### Your tasks
[A] Which install commands does the CRF notebook give for the needed modules? List all of them.
[B] Can you write the next part of the CRF notebook, starting right after its final line?

### Excerpt provided
********************

# LAB3 - NERC with CRF

### Credits

The content of this notebook is an adaptation of:
https://www.depends-on-the-definition.com/named-entity-recognition-conditional-random-fields-python/

which is itself based on:

https://sklearn-crfsuite.readthedocs.io/en/latest/tutorial.html


### Background

We denote the input sequence (the words in a sentence):

$$x = (x_1,\dots, x_m)$$

The sequence of output states, i.e. the named entity tags, is represented as:

$$s = (s_1,\dots, s_m)$$

In conditional random fields we model the conditional probability:

$$p(s_1,\dots,s_m|x_1,\dots,x_m)$$

We do this by define a feature map that maps an entire input sequence x paired with an entire state sequence s to some d-dimensional feature vector:

$$\Phi(x_1,\dots,x_m,s_1,\dots,s_m)\in\mathbb{R}^d$$

Then we can model the probability as a log-linear model with the parameter vector `w`:

$$p(s|x; w) = \frac{\exp(w\cdot\Phi(x, s))}{\sum_{s^\prime} \exp(w\cdot\Phi(x, s^\prime))},$$

Here s' ranges over all possible output sequences. For the estimation of w, we assume that we have a set of n labeled examples. Now we define the regularized log-likelihood function L:



$$L(w) = \sum_{i=1}^n \log p(s^i|x^i; w) - \frac{\lambda_2}{2}\|w\|_2^2 - \lambda_1 \|w\|_1.$$

The lambda terms force the parameter vector to be small in the respective norm. This penalizes the model complexity and is known as **regularization**. The parameters lambda_2 and lambda_1 allow us to control the extent of regularization. The parameter vector `w^*` is then estimated as

$$w^* = \text{arg max}_{w\in \mathbb{R}^d} L(w)$$

If we estimated the vector `w^*`, we can find the most likely tag a sentence `s^*` for a sentence x by



$$s^* = \text{arg max}_{s} p(s|x; w^*).$$

### Implementation

#### Step 0: Install the needed modules
1.`sklearn_crfsuite`

Run `pip install sklearn_crfsuite` or 

`conda install -c derickl sklearn-crfsuite`

2.`eli5`

Run `pip install eli5` or 

`conda install -c conda-forge eli5`

#### Step I: Loading the data

Now we want to apply this model. Let’s start by loading the data.

********************

### Supplied entries

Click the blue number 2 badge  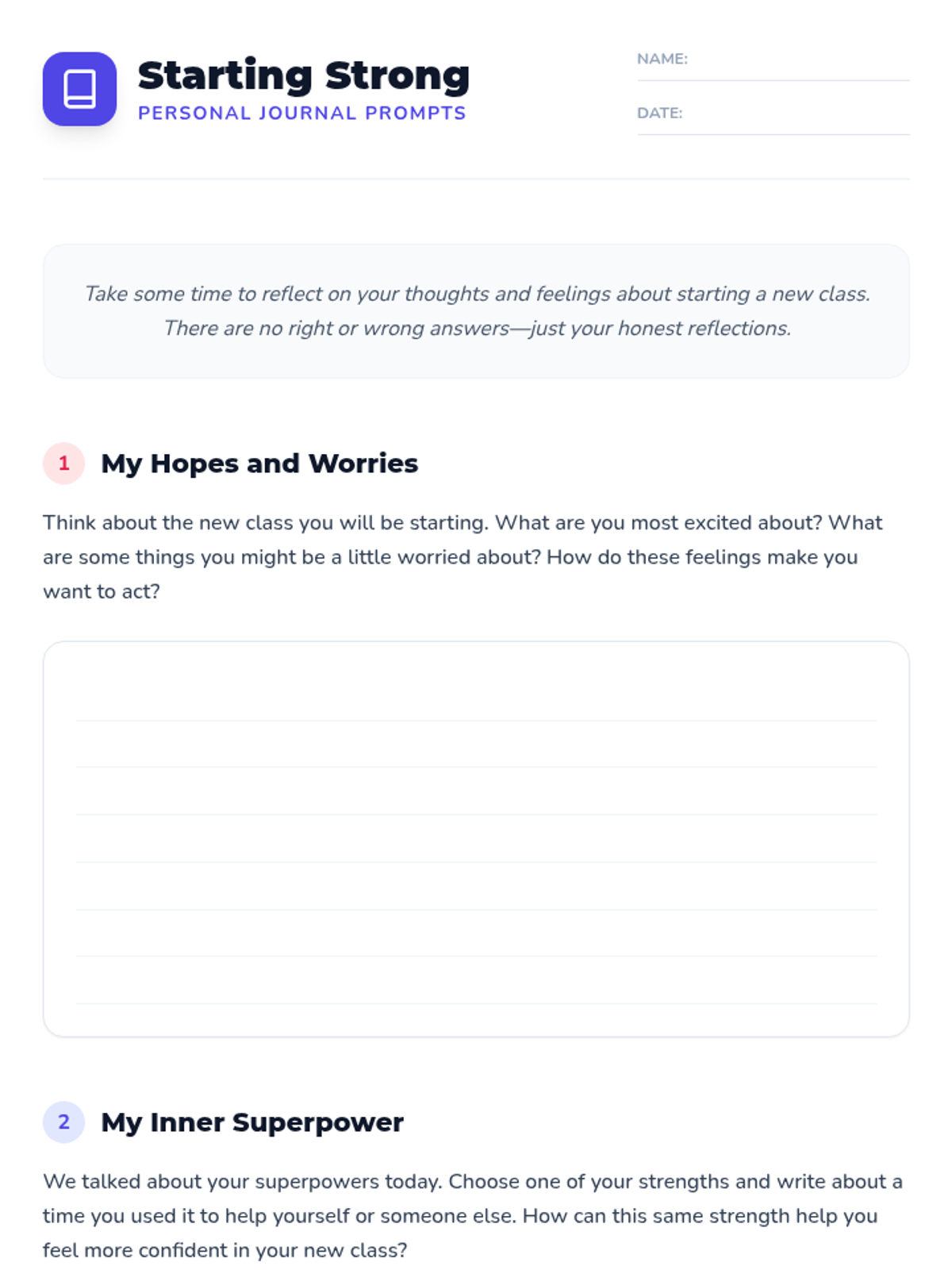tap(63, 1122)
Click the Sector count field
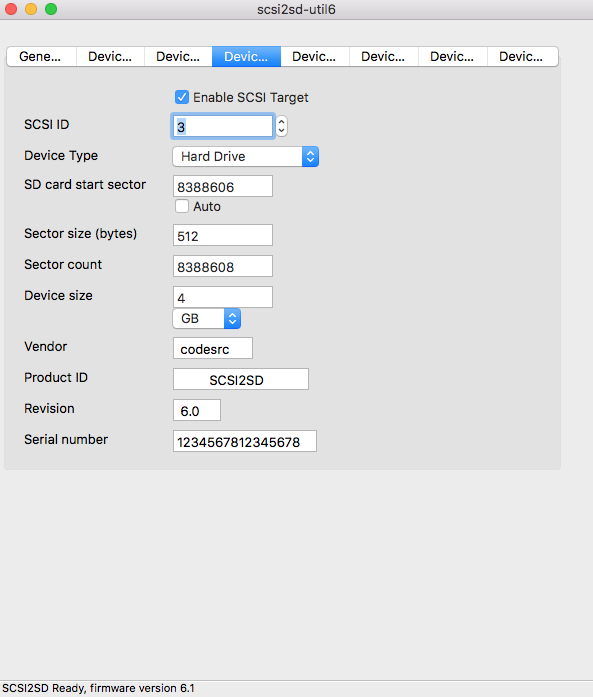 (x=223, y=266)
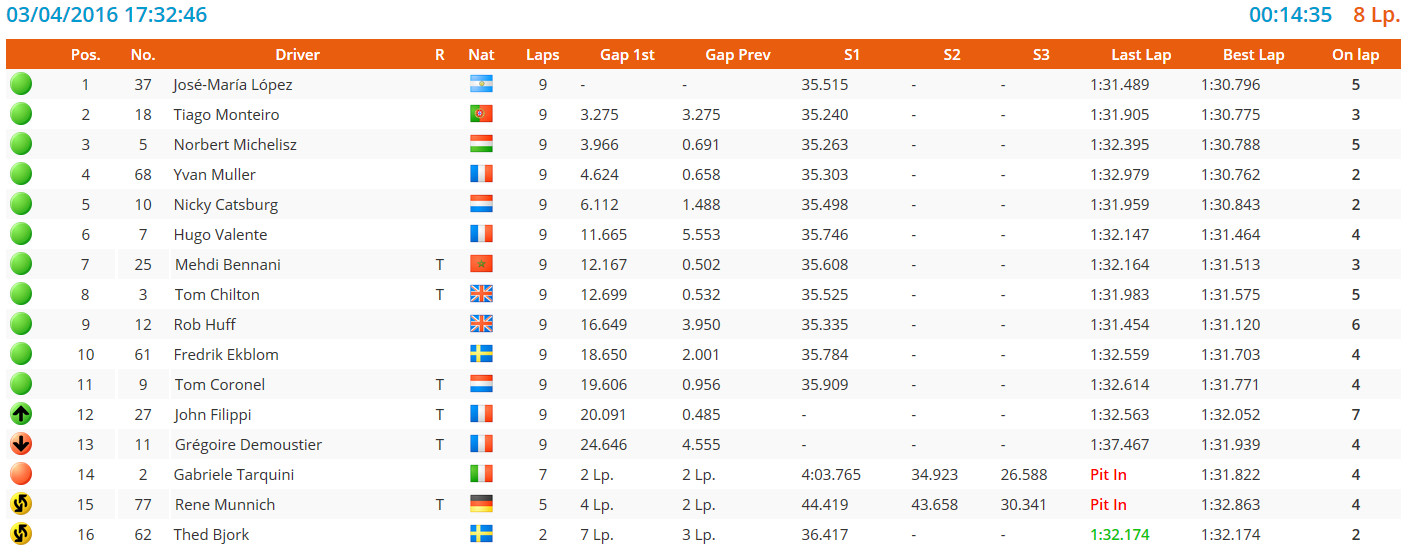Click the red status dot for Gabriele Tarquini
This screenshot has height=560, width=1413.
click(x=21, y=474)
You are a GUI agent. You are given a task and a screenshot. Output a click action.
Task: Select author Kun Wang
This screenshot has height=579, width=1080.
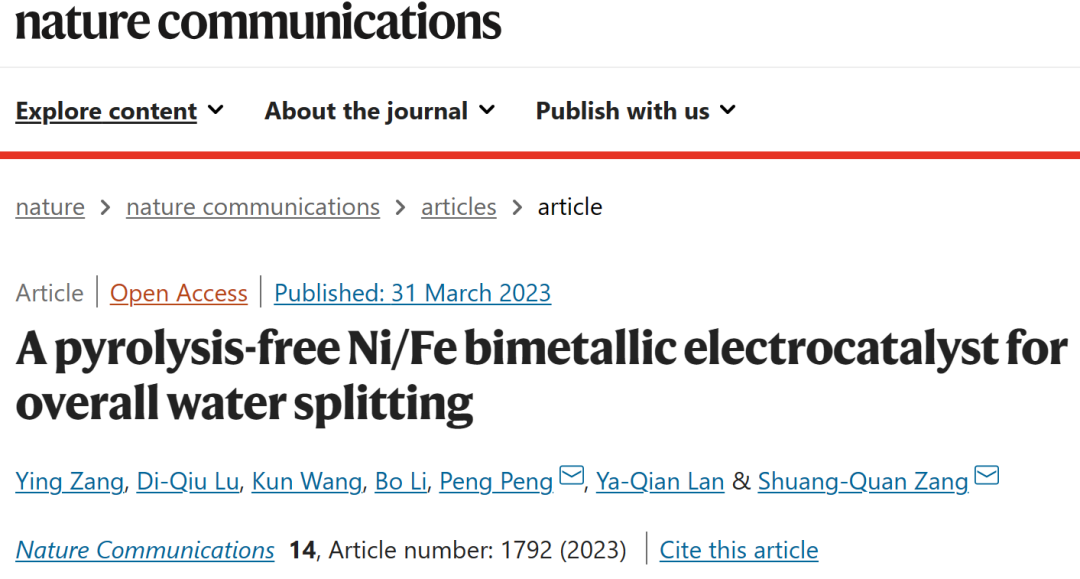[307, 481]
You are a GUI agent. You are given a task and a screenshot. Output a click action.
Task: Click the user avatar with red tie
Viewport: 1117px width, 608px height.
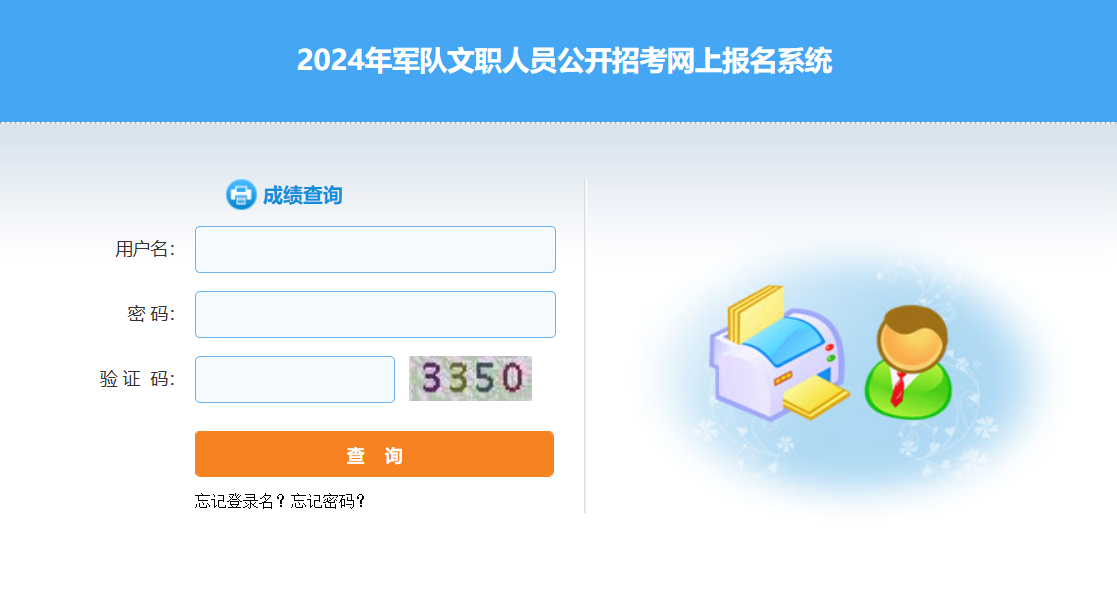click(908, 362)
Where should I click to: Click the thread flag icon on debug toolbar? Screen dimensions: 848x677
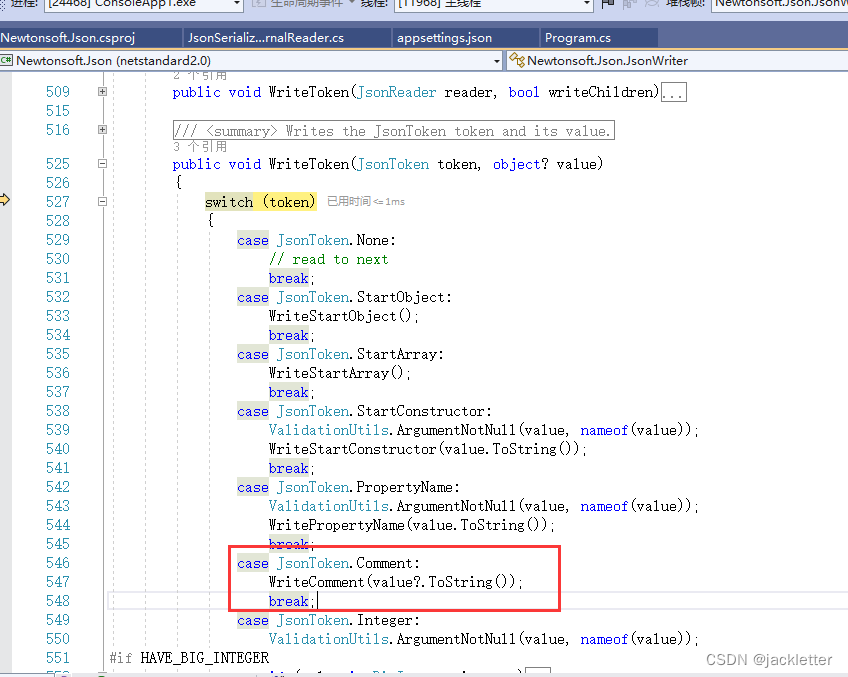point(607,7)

********************

### The answers
[A]
- `pip install sklearn_crfsuite`
- `conda install -c derickl sklearn-crfsuite`
- `pip install eli5`
- `conda install -c conda-forge eli5`

[B]
In [1]:
import pandas as pd
import numpy as np

Make sure to download the data from Kaggle first from [this link](https://www.kaggle.com/abhinavwalia95/entity-annotated-corpus/downloads/entity-annotated-corpus.zip/4). Note that you will need to register and login in order to do that.

In [2]:
data = pd.read_csv("../../../data/NERC_datasets/entity-annotated-corpus/ner_dataset.csv", encoding="latin1")

In [3]:
data = data.fillna(method="ffill")

#### Step II: Initial analysis

Let's print the last 10 rows of the data:

In [4]:
data.tail(10)

Unnamed: 0,Sentence #,Word,POS,Tag
1048565,Sentence: 47958,impact,NN,O
1048566,Sentence: 47958,.,.,O
1048567,Sentence: 47959,Indian,JJ,B-gpe
1048568,Sentence: 47959,forces,NNS,O
1048569,Sentence: 47959,said,VBD,O
1048570,Sentence: 47959,they,PRP,O
1048571,Sentence: 47959,responded,VBD,O
1048572,Sentence: 47959,to,TO,O
1048573,Sentence: 47959,the,DT,O
1048574,Sentence: 47959,attack,NN,O


As further analysis, we can make a set of all unique words:

In [5]:
words = list(set(data["Word"].values))

In [6]:
n_words = len(words); n_words

35178

So we have 47959 sentences containing 35178 unique words. 

We will use a class called SentenceGetter to retrieve sentences with their labels. Don't worry about the details of this.

In [8]:
pos = list(set(data["POS"].values))

In [14]:
print(pos)

['CC', 'NN', 'FW', 'UH', 'VBD', 'MD', 'JJS', 'RBR', 'RP', 'VB', 'JJR', 'NNPS', 'RRB', 'VBZ', 'WRB', 'PRP$', 'JJ', 'RB', 'DT', 'CD', 'VBN', 'TO', '.', ':', 'RBS', 'IN', 'NNS', 'PDT', ';', 'POS', 'EX', 'WDT', 'WP', 'VBG', '$', 'PRP', 'VBP', '``', 'NNP', ',', 'WP$', 'LRB']


In [15]:
labels = list(set(data["Tag"].values))

In [16]:
print(labels)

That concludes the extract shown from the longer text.